_TASK DATA_
= Beginning of Section =

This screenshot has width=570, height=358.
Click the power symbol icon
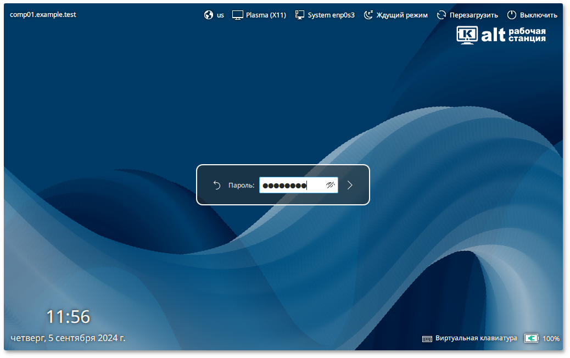coord(512,15)
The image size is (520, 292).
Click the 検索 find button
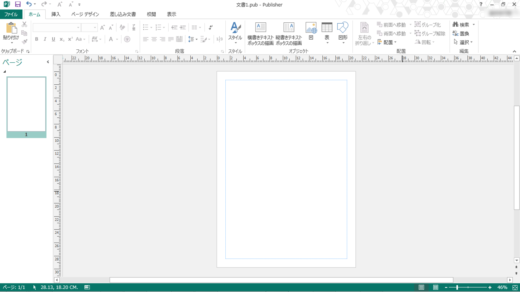point(461,25)
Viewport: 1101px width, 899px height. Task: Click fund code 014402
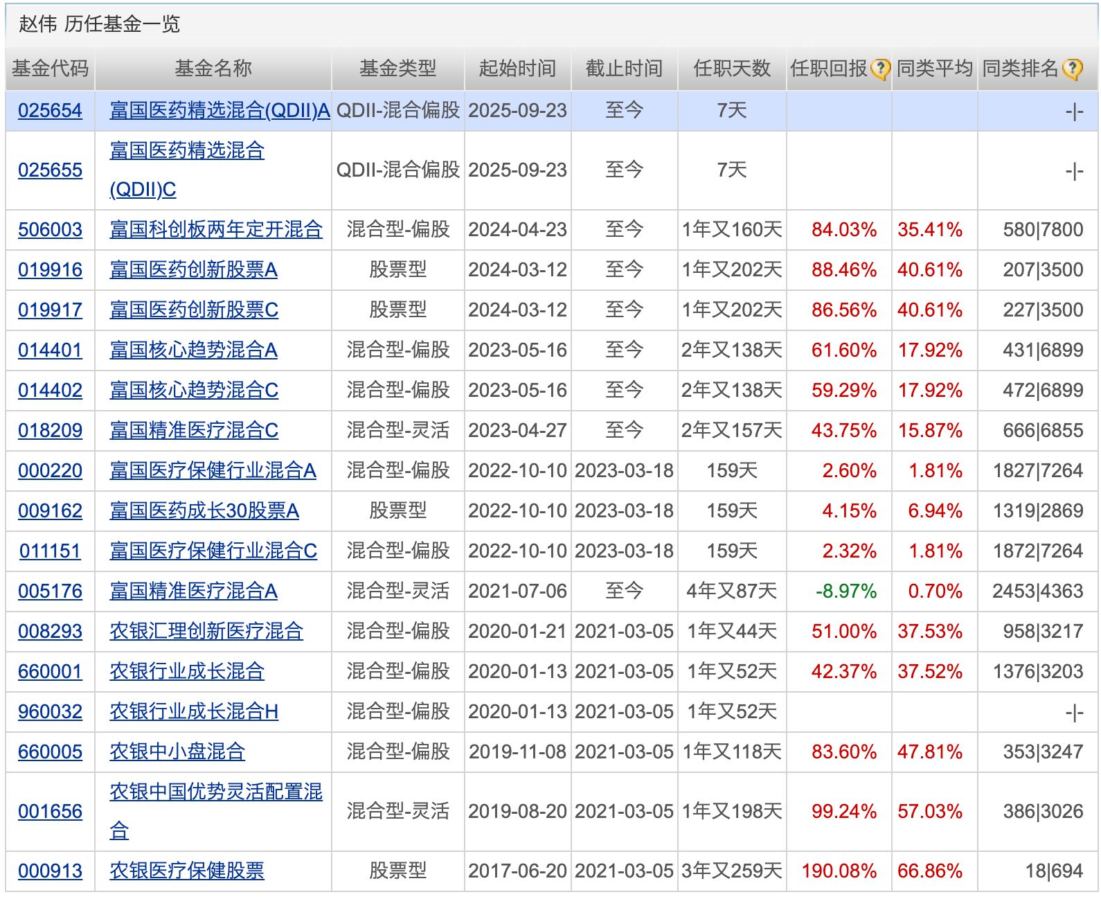pos(50,391)
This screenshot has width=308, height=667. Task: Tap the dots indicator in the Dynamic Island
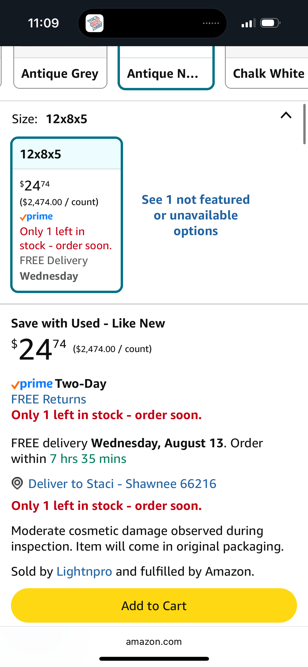[211, 23]
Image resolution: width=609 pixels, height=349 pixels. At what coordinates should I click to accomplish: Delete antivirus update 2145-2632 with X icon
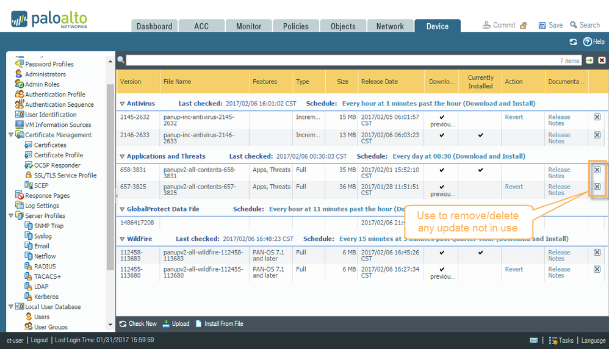tap(597, 117)
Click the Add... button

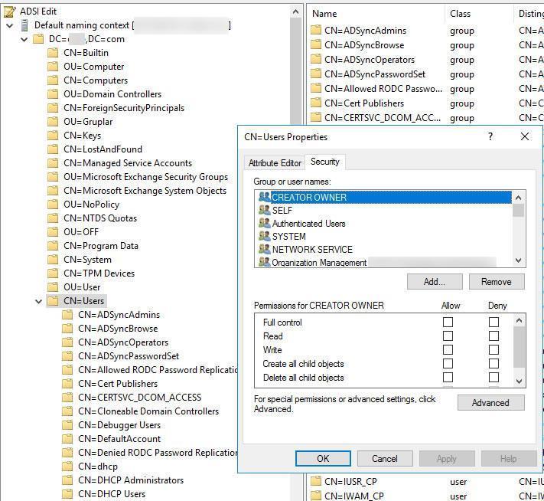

= End of Section =

Could you repeat all of the entries exactly, without any of the images?

_ANSWER SECTION_
This screenshot has width=570, height=358.
Click the power symbol icon
coord(512,15)
The image size is (520, 292).
Click the 検索 find button
point(461,25)
Viewport: 1101px width, 899px height. Task: Click fund code 014402
pos(50,391)
This screenshot has width=308, height=667. Task: Tap the dots indicator in the Dynamic Island
[211, 23]
Image resolution: width=609 pixels, height=349 pixels. At what coordinates should I click to accomplish: Delete antivirus update 2145-2632 with X icon
tap(597, 117)
Click the Add... button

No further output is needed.